Nigeria’s borderless international borders: The North.

The insurgents in the Northern part of Nigeria have the Americans to thank the Americans for destabilizing Libya and North Africa, A large number of fighters of Nigerian heritage who had been guests of Libyan Presidents Ghaddafi’s training camps found home within emerging terrorist in Northern Nigeria, they came with free arms, experience and resources, those in countries neighbouring Nigeria chose Nigeria rather than go back to their country of origin. Small arms proliferation in the North and basically amongst North state actors in Niger, Northern Nigeria and Chad increased.

Frontline states in Northern Nigeria maintain artificial international borders. So one could excuse the ease of small arms coming in from North Africa. Let us take Borno and Sokoto State as a case study, at least I have visited both states and saw things for myself in the Nigeria’s so called international border areas. Borno borders the Republic of Niger to the north, Lake Chad (and the Republic of Chad) to the northeast, and Cameroon to the east; at least in one of the borders that I visited, there are no physical structures dividing Nigeria from the neighbouring countries, these are vast mass lands with people settled in hamlets across ungoverned territories, you only need to approach the official border which is usually a wooden plank on the road and a small building to stamp your passports.

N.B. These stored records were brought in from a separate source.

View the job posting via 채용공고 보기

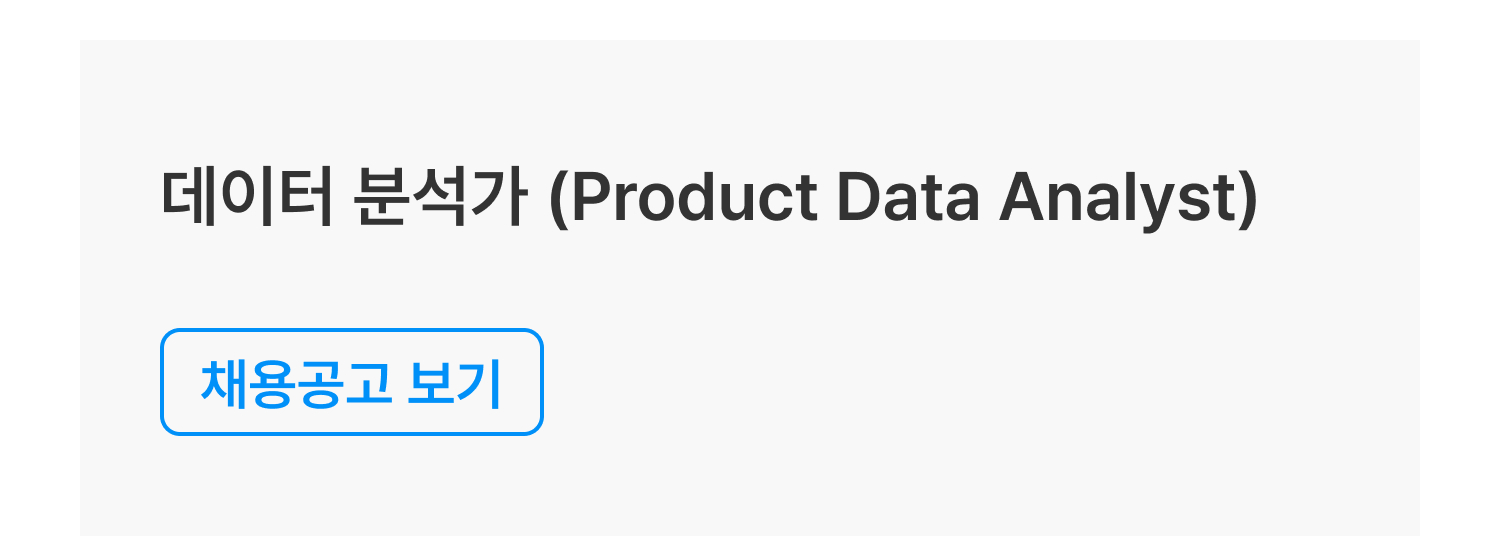tap(351, 382)
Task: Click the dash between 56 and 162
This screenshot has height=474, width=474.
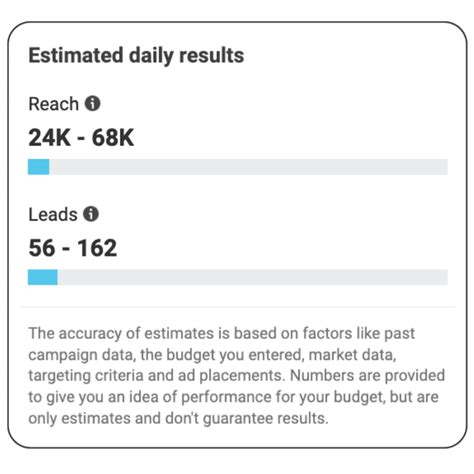Action: click(66, 249)
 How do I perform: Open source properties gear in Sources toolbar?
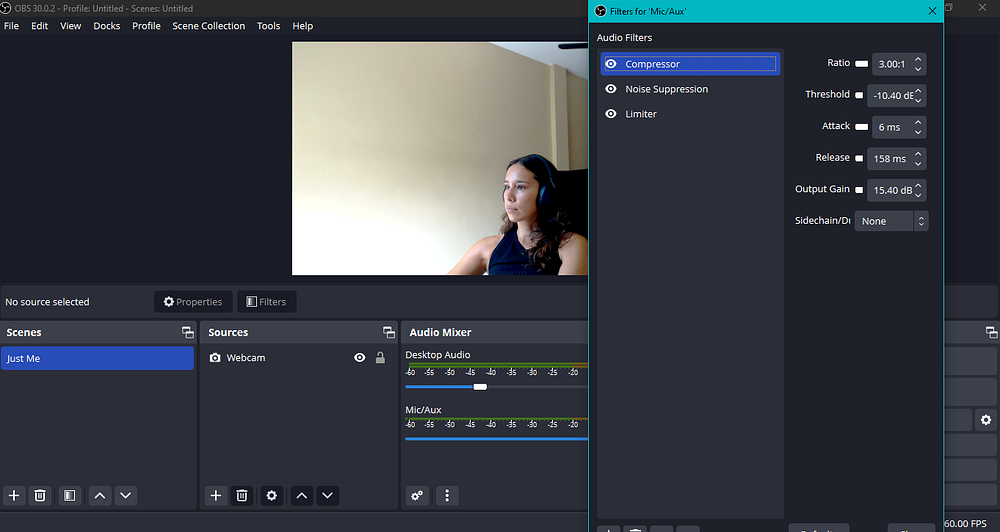click(271, 495)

Sokoto state borders the Republic of Niger to the north, during my visit to the border area enroot Niger, what was described a border was basically 3 small buildings, few custom and immigration officers and a lot of commercial activities stretching miles with movements in and out on both sides, myself and my minders were the only one who bordered to approach the immigration to stamp passports. Historically the people on either side of the Niger and Nigerian lines are the same people, they do not recognise borders and move on moto cycles taking goods in and out, this are easy traffic routes for arms, drugs and contrabands, the same is applicable when I got to the Republic of Niger side.

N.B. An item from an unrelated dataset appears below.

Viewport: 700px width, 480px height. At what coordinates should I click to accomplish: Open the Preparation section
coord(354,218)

Nigeria’s borderless international borders: The South.

Southern Nigerian borders are not as secure as most Nigerians would like to believe. I will restrict myself to what I have experienced. I live in Ayobo and from my house to the Idi Iroko an international border between Nigeria and the Republic of Benin, it has taken me less than 3 hours drive at dead night, at the Idi Iroko border, you can chose to go trough the official border area but I know of at least 13 on official routes, 2nd car importers have over time created artificial routes and Nigerian Customs and Immigration are unable to catch up. They have mostly resigned themselves to collecting ‘rents’ from the smugglers. Idiroko illegal border routes is a blessing to the people in Ipokia local government of Ogun State in Nigeria. Some of the locals act as guides and minders if you want to avoid the official border posts or have something to hide with the aim of avoiding the prying eyes of security agents. The Nigeria-Benin border is one of the most porous in Southern Nigeria. Closing the border can affect big merchandise but not for the supply of small arms that can be dismantled and moved in adaptable casings.

Lagos Sea and Airports:

An illegal arms dealer once confirmed how the Nigerian airport NAHCO Cargo area is a soft spot for arms smugglers, the arms cartel in the facility are reputed to run like a cult, feared and influential. To them it is business and nothing more .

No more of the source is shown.